» **READING PASSAGE**
────────────────────
Strange output in resulting pdf

PDF-X OCR SDK is a New product from us and intended to compliment our existing PDF and Imaging Tools to provide the Developer with an expanding set of professional tools for Optical Character Recognition tasks

Moderators: TrackerSupp-Daniel, Tracker Support, Vasyl-Tracker Dev Team, Chris - Tracker Supp, Sean - Tracker, Tracker Supp-Stefan

joost
User
Posts: 7
Joined: Mon Dec 05, 2011 9:16 pm

Strange output in resulting pdf

Post by joost »

Hi there,

When ocr-ing a pdf the resulting (incorrect) text is as follows:

ľŏōŒŘœŝōŒ ŞŏŝŞŚŖŋŘ
ĶřŋŎ ŋŘŎ ĽŞŜŏŝŝ ľŏŝŞ Đ
ĽţŝŞŏŗ ijŘŞŏőŜŋŞœřŘ ľŏŝŞ
etc. etc.

This is when selecting dutch as the language and the result is no dutch at all, if i use english the resulting pdf is ok. I downloaded and use the complete langauge pack. Can i solve this?
────────────────────
» **GIVEN ENTRIES**
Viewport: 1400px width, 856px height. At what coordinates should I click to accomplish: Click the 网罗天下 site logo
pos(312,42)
────────────────────
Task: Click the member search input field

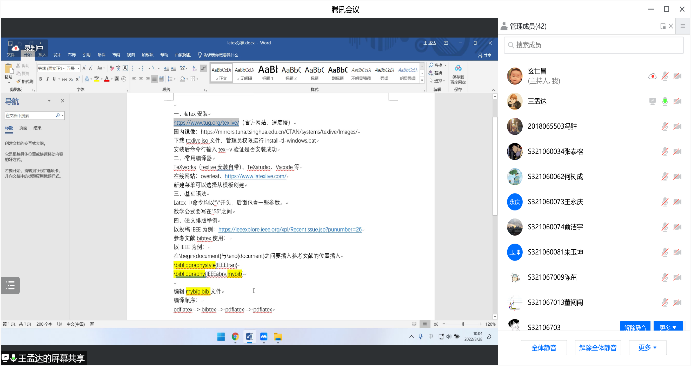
────────────────────
» **WRITTEN REQUEST 1**
In the forum thread about the garbled OCR output, rewrite the passage that begins at the words "This is when" and stops after "i solve this?", changing "dutch" to "german" everywhere it appears.
» **WRITTEN REQUEST 2**
Continue the forum thread about the garbled OCR output with the reply that comes after its last post.

» **WRITTEN ANSWER 1**
This is when selecting german as the language and the result is no german at all, if i use english the resulting pdf is ok. I downloaded and use the complete langauge pack. Can i solve this?

» **WRITTEN ANSWER 2**
Walter-Tracker Supp
User
Posts: 381
Joined: Mon Jun 13, 2011 5:10 pm

Re: Strange output in resulting pdf

Post by Walter-Tracker Supp »

joost wrote:Hi there,

When ocr-ing a pdf the resulting (incorrect) text is as follows:

ľŏōŒŘœŝōŒ ŞŏŝŞŚŖŋŘ
ĶřŋŎ ŋŘŎ ĽŞŜŏŝŝ ľŏŝŞ Đ
ĽţŝŞŏŗ ijŘŞŏőŜŋŞœřŘ ľŏŝŞ
etc. etc.

This is when selecting dutch as the language and the result is no dutch at all, if i use english the resulting pdf is ok. I downloaded and use the complete langauge pack. Can i solve this?
We will investigate this immediately. If it is not confidential, could you send us the PDF you are working with? You can send it to support@pdf-xchange.com, with "attention: Walter" in the subject. Otherwise we will do our best to reproduce with other PDF inputs.

-Walter
joost
User
Posts: 7
Joined: Mon Dec 05, 2011 9:16 pm

Re: Strange output in resulting pdf

Post by joost »

Walter-Tracker Supp wrote: We will investigate this immediately. If it is not confidential, could you send us the PDF you are working with? You can send it to support@pdf-xchange.com, with "attention: Walter" in the subject. Otherwise we will do our best to reproduce with other PDF inputs.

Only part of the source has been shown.